== Excerpt provided
21st Century Transportation

Efficient public transportation systems like intercity rail and clean bus systems would make America’s transportation future better for everyone by reducing traffic congestion and pollution, and increasing our options for getting around.

Reforming our broken transportation system

Changing Transportation: U.S. PIRG's series of reports on the dramatic changes underway in how Americans want to get around.

In the 20th century, Americans fell in love with the car. Driving a car became a rite of passage. Owning a car became a symbol of American freedom and mobility. And so we invested in a network of interstate highways that facilitated travel and connected the nation.

Now we're in a new century, with new challenges and new transportation needs. We still love our cars, but we also know they harm the environment around us. Americans want choices for getting to work, school, shopping and more. As lifestyles change, Americans — especially the Millennial generation — are changing their driving and transportation preferences.
====
== Data records
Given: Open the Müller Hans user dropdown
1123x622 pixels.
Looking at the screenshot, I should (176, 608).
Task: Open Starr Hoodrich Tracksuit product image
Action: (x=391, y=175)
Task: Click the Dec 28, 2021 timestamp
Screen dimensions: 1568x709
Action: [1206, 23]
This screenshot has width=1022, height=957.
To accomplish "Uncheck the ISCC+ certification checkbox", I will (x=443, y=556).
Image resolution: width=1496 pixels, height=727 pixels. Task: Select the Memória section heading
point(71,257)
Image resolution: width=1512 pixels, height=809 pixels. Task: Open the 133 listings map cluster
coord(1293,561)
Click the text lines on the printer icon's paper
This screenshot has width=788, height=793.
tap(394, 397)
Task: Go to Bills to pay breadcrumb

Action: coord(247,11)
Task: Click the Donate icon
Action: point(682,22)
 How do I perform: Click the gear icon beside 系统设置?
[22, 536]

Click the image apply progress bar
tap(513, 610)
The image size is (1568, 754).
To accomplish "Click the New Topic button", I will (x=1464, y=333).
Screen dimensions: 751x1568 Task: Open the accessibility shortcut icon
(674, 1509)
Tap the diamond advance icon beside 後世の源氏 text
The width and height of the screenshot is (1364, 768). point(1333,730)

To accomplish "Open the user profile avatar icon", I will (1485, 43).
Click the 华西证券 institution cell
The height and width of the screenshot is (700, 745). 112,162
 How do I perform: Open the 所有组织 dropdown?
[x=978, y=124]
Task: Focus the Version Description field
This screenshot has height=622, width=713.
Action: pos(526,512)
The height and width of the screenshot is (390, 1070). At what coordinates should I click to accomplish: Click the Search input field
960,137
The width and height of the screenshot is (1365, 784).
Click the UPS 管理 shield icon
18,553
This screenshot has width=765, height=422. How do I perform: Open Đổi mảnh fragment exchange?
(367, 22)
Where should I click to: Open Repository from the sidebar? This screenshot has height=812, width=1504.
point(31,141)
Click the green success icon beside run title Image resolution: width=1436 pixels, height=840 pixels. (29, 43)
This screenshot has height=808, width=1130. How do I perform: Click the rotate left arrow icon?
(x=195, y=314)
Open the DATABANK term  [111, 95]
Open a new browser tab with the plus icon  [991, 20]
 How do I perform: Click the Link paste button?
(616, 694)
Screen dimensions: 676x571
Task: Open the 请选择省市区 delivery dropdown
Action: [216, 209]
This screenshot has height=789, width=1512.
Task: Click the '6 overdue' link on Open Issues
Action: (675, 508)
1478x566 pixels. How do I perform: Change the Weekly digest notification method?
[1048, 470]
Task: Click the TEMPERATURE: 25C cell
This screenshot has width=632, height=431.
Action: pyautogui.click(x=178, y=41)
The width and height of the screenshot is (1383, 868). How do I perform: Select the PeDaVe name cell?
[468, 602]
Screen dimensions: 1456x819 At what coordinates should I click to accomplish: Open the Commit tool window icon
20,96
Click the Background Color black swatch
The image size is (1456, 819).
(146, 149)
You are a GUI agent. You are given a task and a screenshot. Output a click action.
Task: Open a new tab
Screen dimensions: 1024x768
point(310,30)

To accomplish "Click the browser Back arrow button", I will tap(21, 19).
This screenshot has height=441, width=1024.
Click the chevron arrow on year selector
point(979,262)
====
- Stated task
According to the passage on 21st century transportation, why would efficient systems like intercity rail and clean bus service make America's transportation future better for everyone? Answer in one to three sentences.

- The completed task
Such systems would reduce traffic congestion and pollution. They would also give people more options for getting around.